> [Work request] Repeat the lines from the line with "IRS Wage Garnishment: How" to the line with "IRS Tax Refund Status (100, 587)" in the listing below, keeping both end lines and adding nothing.

> [Data records]
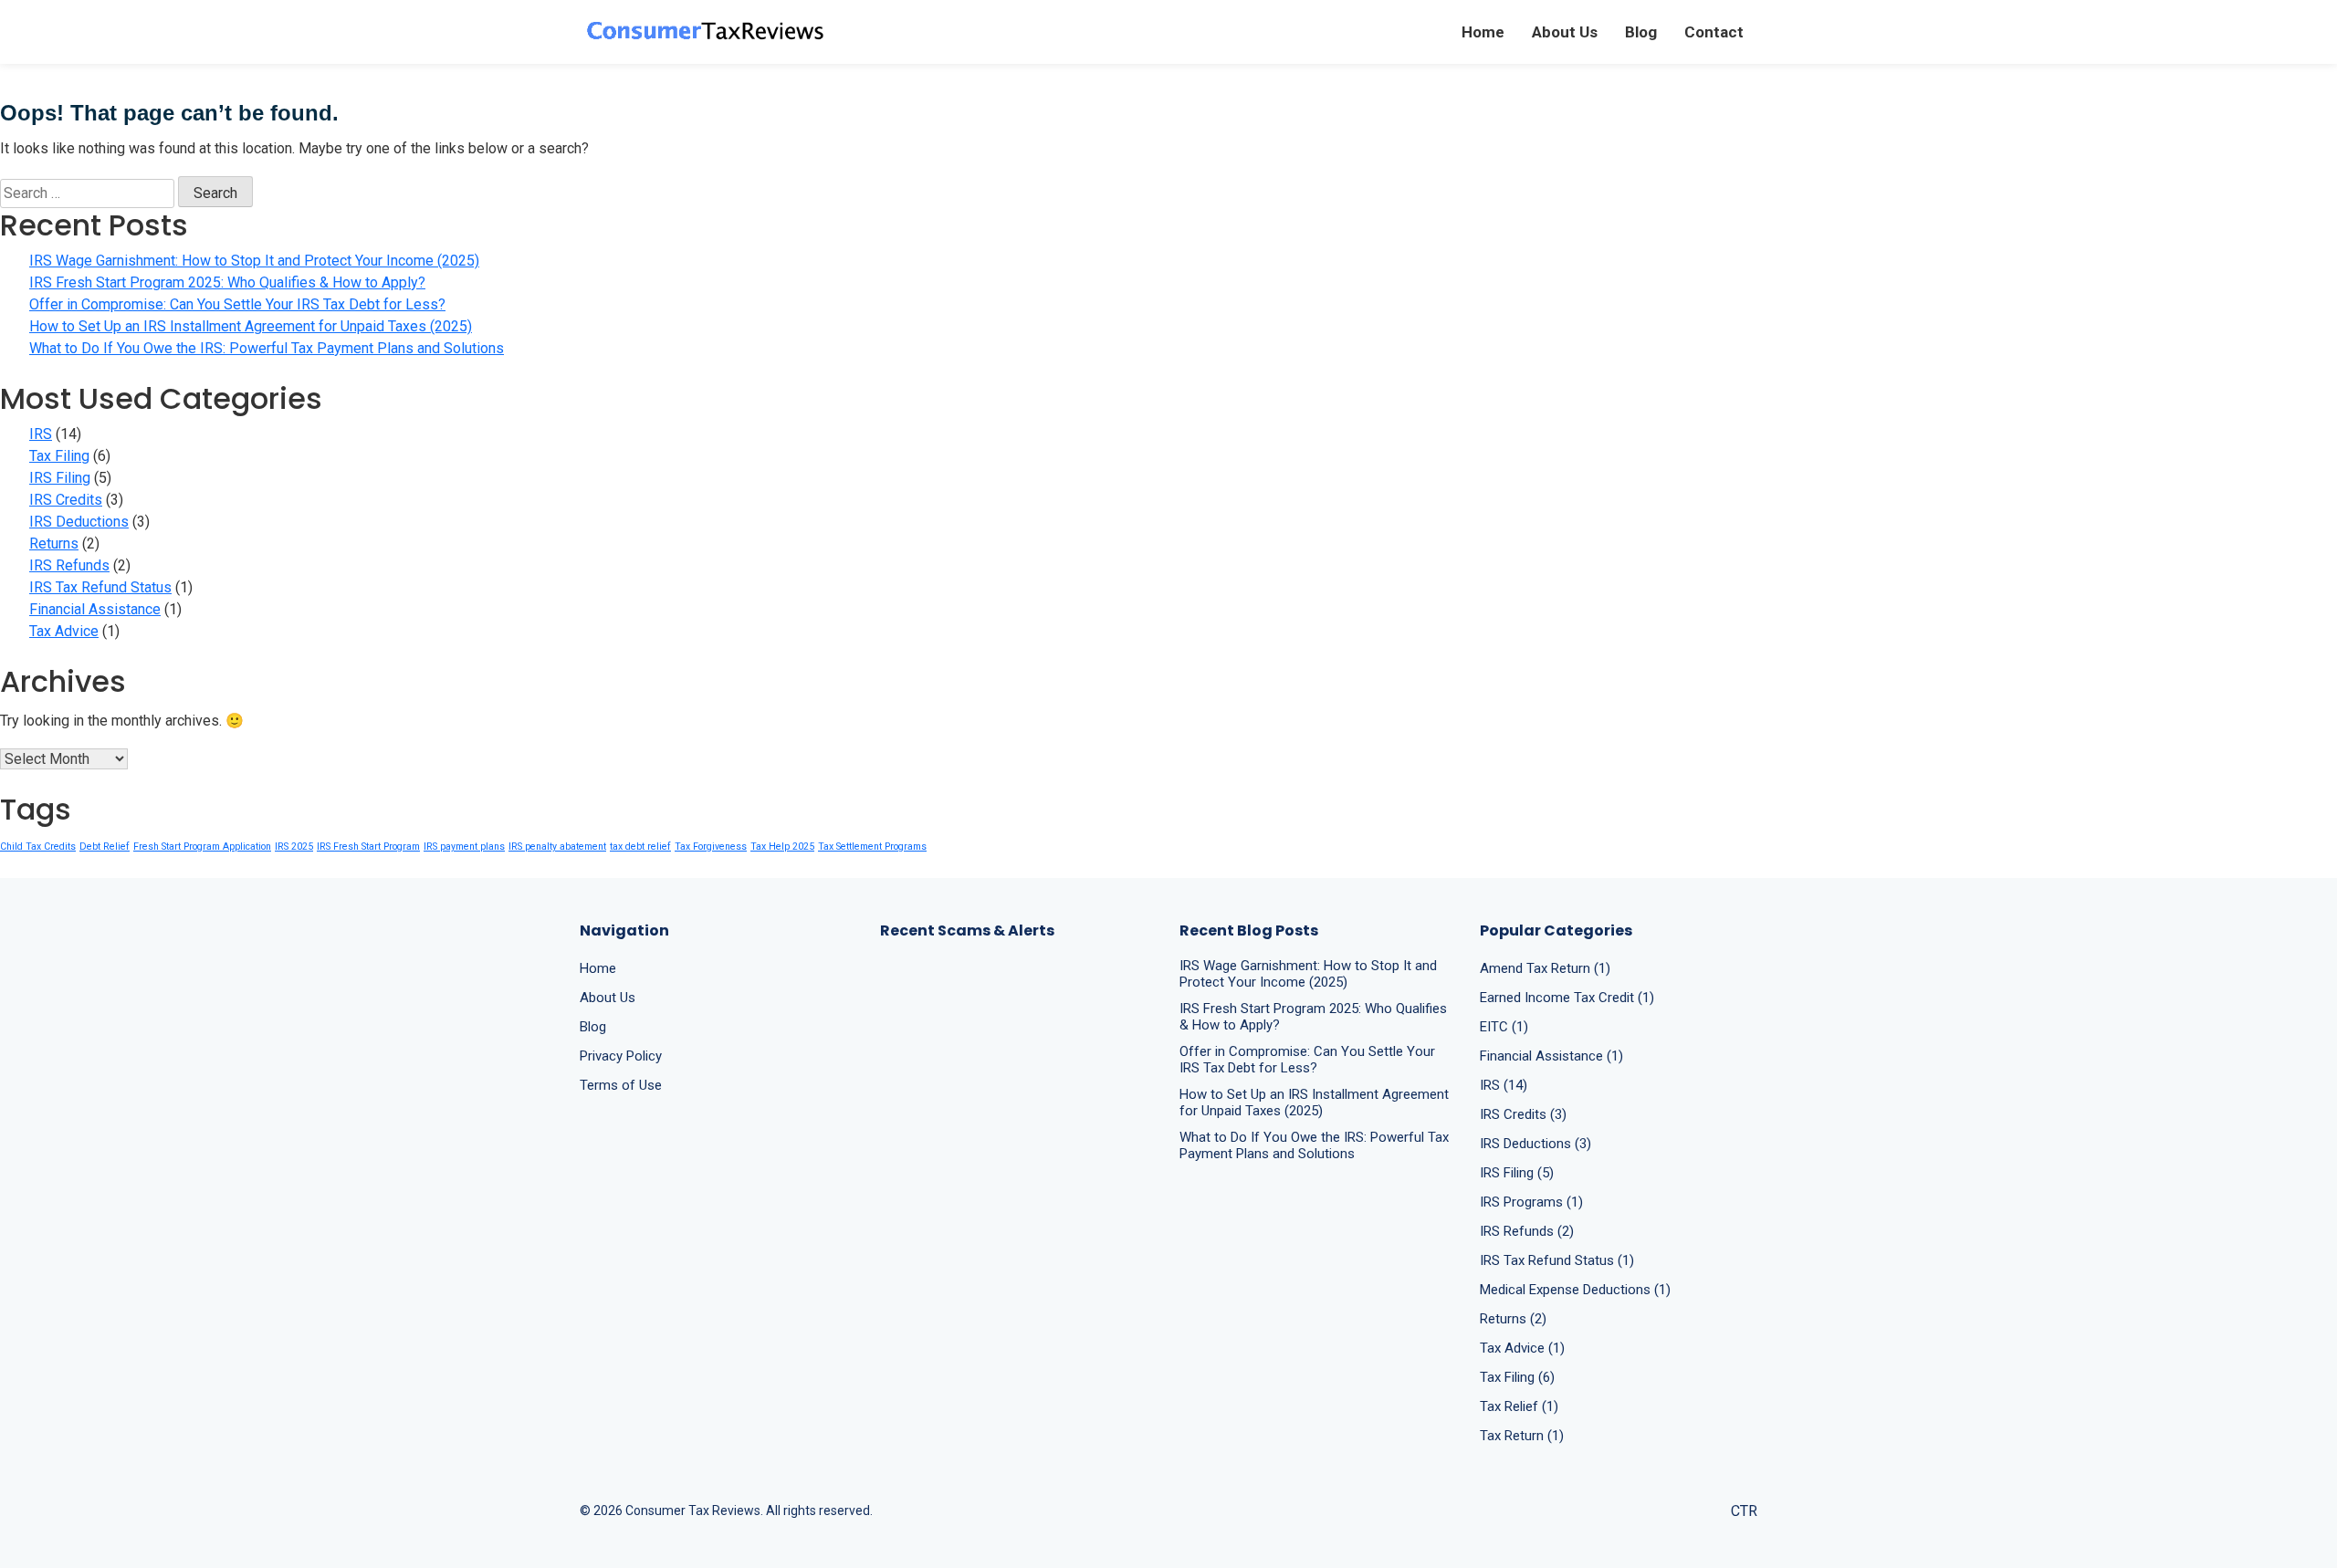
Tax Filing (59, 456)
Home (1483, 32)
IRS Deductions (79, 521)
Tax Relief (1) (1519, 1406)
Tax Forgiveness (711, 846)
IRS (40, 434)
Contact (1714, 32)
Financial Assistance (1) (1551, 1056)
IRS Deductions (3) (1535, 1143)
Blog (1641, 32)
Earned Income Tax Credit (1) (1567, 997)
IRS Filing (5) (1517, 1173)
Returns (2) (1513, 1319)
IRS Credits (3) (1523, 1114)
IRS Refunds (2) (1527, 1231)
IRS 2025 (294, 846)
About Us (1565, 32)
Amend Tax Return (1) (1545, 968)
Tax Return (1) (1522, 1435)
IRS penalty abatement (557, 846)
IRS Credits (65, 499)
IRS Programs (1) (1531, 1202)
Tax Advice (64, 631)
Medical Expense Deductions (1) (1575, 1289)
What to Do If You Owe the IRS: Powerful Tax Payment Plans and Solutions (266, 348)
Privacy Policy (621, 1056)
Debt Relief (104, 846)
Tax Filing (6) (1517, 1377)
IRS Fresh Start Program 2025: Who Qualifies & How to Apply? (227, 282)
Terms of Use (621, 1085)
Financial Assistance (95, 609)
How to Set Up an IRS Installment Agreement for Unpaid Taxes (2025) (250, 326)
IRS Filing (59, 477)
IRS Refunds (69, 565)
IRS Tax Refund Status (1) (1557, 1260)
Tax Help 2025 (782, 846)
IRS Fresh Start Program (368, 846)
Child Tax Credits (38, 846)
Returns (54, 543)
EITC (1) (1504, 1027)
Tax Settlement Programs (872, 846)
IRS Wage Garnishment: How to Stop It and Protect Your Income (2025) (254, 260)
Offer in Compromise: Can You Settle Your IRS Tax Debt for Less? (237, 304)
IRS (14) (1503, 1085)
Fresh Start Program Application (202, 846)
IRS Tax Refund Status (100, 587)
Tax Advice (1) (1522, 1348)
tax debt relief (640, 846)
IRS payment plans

> [Reply to the task]
IRS Wage Garnishment: How to Stop It and Protect Your Income (2025) (254, 260)
Offer in Compromise: Can You Settle Your IRS Tax Debt for Less? (237, 304)
IRS (14) (1503, 1085)
Fresh Start Program Application (202, 846)
IRS Tax Refund Status (100, 587)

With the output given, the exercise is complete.